Она встречала его с широкой улыбкой, приготовила кофе и завтрак, что-то шутила и смеялась хриплым голосом, и предлагала сигаретку. Она говорила, что по продажам у нас всё хорошо, уже есть 50 билетов, и ещё много звонков, человек 80 наберётся, она всем своим звонила, высылала в личку, и её муж помог с рассылками. Она была сама приветливость, но Саше было так плохо, что первые 20 минут он на неё вообще почти не глядел, был хмур и неразговорчив. Она озадаченно замолчала, стушевалась. Он почувствовал, что она вот-вот обидится. Он сказал, что неважно себя чувствует, что ему надо в душ, привести себя в порядок. Иди-иди, конечно, – сказала то ли с надеждой, то ли со злостью.
Санузел у Полли, слава богу, был совмещённый. Саша включил душ на полную, проверил, что бумаги полно и наконец-то уселся. Он не мог больше ни о чём думать, кроме как об этом, и это началось – рывками, толчками, спазмом, расслаблением, спазмом, расслаблением и снова спазмом, и он напряжённо поворачивался, распятый на керамической дуге, чтобы и не булькнуть сильно, и не запачкать, а сам уже взглядом искал рукоять ёршика, весь мокрый от напряжения, с пульсом в висках, почти счастливый…
…потом долго стоял под душем, словно пытаясь отмыть себя от вонючего поезда, липкой духоты, разговоров попутчиц, табачного дыма, навязчивой проводницы, водителя, сального салона такси, шансона, тошноты, головной боли. Но виски колотились вовсю, и он решился на таблетку. Он вышел из душа, в чистом:
– Ты прости, что такой хмурый, мне просто надо таблетку и полежать. Я сейчас.
Следующие 20 минут он лежал на широком диване в зале, совмещённом с кухней, ожидая, пока подействует спазмалгон, а Полли молчала, сидя за кухонным столом, где-то севернее его пульсирующей головы.

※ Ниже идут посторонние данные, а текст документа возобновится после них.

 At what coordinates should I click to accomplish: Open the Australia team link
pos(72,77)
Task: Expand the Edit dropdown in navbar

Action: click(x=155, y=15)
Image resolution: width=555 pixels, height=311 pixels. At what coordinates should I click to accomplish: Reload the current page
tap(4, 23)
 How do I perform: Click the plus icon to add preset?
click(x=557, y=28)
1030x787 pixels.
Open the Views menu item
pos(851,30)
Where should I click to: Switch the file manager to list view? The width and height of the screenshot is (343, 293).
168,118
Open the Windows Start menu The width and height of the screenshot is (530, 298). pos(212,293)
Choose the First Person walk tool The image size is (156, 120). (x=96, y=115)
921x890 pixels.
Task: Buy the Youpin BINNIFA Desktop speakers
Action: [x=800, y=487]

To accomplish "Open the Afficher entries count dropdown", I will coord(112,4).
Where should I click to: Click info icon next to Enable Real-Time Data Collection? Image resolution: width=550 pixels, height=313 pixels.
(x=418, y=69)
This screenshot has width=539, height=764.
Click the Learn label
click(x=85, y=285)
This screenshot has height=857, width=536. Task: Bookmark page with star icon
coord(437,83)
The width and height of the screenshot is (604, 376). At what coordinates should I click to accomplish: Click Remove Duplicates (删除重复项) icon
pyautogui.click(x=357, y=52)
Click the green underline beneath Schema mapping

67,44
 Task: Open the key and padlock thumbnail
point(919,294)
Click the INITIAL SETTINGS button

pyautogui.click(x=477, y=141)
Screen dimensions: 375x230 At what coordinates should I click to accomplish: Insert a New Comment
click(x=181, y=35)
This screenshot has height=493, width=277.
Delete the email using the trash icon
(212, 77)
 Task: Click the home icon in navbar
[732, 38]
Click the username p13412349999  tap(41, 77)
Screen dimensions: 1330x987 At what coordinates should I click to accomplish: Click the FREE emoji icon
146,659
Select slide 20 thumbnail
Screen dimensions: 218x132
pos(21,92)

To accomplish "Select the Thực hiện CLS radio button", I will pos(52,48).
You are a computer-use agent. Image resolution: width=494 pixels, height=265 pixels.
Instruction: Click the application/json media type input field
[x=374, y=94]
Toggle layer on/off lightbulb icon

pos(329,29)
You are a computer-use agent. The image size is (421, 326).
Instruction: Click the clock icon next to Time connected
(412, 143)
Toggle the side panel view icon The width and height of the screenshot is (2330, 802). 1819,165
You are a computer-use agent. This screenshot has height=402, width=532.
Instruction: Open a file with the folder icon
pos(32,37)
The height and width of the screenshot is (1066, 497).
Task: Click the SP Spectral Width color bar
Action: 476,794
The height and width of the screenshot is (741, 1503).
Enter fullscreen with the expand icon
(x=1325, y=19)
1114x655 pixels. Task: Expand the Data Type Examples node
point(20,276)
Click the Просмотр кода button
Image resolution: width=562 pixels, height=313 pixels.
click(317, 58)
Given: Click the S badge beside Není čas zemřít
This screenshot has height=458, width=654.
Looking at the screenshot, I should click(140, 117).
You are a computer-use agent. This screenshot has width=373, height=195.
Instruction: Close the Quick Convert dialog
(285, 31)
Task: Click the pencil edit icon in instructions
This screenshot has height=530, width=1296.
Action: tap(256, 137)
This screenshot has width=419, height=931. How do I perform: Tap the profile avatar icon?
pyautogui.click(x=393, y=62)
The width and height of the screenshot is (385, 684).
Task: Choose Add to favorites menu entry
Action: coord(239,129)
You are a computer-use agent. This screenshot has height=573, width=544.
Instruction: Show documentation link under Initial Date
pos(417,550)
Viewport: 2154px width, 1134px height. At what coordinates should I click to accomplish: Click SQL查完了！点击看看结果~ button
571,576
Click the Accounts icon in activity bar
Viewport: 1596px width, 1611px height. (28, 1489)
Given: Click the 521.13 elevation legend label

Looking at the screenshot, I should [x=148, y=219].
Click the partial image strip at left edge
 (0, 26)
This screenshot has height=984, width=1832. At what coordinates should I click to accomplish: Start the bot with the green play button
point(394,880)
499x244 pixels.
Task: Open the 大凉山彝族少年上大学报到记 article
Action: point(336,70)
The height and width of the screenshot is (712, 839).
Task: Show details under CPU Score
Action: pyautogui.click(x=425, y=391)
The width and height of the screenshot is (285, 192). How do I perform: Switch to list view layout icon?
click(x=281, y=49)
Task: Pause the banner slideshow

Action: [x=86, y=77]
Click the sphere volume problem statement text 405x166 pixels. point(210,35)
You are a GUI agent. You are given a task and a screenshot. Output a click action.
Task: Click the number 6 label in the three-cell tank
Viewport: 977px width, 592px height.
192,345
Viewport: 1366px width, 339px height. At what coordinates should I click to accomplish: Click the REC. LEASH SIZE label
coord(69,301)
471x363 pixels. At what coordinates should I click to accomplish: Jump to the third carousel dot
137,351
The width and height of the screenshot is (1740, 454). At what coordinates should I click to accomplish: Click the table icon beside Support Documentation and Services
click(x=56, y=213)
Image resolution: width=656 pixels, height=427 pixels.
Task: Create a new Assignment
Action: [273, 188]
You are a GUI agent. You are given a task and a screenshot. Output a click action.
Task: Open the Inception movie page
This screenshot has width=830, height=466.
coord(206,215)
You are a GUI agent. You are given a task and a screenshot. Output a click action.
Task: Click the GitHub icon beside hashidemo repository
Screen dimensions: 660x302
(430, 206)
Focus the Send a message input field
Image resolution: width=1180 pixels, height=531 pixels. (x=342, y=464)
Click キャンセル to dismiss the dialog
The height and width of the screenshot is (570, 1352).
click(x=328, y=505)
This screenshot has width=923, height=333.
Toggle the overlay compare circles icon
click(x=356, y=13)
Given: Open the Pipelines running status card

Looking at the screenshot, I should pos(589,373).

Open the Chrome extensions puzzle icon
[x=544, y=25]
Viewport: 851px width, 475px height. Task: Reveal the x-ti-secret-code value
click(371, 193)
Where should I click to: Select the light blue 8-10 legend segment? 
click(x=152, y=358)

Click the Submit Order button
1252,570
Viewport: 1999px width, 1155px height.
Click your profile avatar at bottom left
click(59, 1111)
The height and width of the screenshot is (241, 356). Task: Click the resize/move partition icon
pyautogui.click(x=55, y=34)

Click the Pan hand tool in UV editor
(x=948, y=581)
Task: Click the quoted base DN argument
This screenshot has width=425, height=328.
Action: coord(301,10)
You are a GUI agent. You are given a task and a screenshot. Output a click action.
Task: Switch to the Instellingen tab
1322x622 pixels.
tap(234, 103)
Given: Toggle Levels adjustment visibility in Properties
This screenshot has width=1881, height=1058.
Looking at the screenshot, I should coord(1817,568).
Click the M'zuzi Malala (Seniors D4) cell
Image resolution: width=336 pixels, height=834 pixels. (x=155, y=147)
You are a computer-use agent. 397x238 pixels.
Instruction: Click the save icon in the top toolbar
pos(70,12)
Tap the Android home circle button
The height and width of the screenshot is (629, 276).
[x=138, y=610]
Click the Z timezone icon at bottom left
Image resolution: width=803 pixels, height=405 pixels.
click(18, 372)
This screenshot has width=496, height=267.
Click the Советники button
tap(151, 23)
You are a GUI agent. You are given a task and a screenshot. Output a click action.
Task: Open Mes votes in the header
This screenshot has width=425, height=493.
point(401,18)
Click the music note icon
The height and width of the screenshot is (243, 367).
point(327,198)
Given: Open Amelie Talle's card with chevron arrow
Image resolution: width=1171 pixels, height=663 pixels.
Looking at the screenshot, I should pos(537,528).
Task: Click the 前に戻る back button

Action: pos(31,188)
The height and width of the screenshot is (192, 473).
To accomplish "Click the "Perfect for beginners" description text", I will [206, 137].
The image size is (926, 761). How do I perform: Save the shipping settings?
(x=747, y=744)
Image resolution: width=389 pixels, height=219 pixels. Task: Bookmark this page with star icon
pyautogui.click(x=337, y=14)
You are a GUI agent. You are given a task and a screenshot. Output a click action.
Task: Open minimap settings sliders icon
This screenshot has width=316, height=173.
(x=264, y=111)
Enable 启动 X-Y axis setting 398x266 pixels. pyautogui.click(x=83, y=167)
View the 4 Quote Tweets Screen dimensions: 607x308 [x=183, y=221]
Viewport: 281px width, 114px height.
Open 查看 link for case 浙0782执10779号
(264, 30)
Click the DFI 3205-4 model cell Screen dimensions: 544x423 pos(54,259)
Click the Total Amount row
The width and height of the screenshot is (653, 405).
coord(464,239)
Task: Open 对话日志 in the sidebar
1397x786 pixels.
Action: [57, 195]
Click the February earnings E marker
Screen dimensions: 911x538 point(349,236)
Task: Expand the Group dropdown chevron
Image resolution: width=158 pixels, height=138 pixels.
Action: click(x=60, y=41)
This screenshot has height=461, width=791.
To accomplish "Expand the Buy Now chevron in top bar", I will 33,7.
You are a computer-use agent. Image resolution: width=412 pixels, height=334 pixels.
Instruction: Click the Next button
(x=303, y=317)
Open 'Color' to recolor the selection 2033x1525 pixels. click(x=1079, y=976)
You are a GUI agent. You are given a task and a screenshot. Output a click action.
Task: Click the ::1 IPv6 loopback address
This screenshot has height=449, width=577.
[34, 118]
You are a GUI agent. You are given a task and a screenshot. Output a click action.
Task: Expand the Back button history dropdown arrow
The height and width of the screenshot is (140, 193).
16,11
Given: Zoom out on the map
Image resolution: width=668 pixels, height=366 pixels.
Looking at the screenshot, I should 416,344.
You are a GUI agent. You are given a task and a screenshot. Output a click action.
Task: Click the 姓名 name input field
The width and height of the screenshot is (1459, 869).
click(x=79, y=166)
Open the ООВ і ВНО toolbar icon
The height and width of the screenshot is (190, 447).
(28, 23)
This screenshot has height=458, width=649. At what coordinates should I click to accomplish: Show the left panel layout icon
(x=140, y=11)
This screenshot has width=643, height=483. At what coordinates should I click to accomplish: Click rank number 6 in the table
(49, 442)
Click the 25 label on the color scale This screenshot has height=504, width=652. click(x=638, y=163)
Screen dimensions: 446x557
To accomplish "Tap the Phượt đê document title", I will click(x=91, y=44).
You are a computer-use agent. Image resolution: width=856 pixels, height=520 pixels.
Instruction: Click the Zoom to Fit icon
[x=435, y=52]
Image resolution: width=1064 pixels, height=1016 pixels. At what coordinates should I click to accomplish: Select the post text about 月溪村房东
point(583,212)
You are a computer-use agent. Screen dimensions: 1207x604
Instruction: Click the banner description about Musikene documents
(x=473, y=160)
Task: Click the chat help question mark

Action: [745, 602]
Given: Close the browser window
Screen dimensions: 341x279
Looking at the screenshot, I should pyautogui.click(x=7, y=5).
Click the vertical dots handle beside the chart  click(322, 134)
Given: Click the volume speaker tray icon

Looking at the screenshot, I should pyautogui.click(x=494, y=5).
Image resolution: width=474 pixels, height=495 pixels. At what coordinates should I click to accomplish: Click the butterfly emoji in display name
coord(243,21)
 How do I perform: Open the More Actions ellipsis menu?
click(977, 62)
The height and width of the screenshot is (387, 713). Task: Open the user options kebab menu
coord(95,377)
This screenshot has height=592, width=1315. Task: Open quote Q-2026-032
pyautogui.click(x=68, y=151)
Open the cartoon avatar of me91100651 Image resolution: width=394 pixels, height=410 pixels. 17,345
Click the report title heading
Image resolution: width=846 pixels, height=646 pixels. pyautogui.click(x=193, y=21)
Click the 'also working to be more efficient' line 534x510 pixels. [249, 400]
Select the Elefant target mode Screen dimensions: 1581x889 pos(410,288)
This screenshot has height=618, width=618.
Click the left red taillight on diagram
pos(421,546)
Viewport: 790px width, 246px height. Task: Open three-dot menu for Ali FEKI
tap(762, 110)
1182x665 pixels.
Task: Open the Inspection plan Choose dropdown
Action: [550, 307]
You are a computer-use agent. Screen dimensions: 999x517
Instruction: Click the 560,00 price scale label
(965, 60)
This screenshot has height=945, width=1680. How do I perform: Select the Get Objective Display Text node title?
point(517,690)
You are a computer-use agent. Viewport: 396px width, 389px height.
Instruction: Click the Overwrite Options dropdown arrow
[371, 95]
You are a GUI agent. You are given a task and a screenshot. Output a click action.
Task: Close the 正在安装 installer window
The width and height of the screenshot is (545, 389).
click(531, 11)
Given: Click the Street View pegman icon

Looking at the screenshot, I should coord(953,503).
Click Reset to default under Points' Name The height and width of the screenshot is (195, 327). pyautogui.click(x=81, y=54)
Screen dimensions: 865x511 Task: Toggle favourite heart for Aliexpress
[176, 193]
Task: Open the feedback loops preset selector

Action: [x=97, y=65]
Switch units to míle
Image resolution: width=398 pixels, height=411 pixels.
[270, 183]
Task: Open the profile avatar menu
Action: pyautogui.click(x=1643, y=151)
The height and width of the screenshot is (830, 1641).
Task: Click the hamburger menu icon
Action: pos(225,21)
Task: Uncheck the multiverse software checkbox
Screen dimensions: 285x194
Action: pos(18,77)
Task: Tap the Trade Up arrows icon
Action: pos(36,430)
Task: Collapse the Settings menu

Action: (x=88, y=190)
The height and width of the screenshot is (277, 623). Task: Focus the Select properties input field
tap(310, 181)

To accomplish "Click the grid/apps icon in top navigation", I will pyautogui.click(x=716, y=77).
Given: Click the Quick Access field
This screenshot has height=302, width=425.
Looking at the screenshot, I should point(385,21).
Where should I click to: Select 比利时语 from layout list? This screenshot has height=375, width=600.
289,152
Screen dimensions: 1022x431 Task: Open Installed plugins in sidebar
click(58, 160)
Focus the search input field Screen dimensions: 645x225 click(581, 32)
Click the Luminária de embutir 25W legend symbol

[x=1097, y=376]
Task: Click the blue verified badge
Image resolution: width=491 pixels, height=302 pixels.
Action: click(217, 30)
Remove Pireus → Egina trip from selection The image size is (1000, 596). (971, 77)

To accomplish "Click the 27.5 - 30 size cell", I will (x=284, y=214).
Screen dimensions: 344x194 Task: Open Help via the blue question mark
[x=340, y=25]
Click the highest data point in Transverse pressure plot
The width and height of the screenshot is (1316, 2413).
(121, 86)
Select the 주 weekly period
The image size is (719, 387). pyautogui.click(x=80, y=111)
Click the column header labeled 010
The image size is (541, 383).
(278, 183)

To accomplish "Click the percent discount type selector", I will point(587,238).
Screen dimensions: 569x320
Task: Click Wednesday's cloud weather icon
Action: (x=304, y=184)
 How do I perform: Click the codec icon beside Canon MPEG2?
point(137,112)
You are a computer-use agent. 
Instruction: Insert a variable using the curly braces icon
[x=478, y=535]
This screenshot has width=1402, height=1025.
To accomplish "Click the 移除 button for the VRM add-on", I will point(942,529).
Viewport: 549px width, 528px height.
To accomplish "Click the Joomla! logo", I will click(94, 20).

Только отблеск смартфона менялся на лице, и Саша подумал, что всё-таки обидел её. Сейчас я с ней поговорю, сейчас я полежу пять минуточек в Шавасане, от пальцев ног и до макушки, какие кремовые обои, сейчас я выдохну и поговорю, медуза люстры, тёмные шторы, я поговорю. Надо просто дышать и ждать, и тогда пройдёт. Просто ощущение…
В бок ткнулось СМС. Открыл глаза, нашарил твёрдый прямоугольник. Алина. «У Полли на вписке, всё хорошо». Немного подумал. «Прости за вчера. Ты молодец, много сделала, но там реально нельзя было выступить».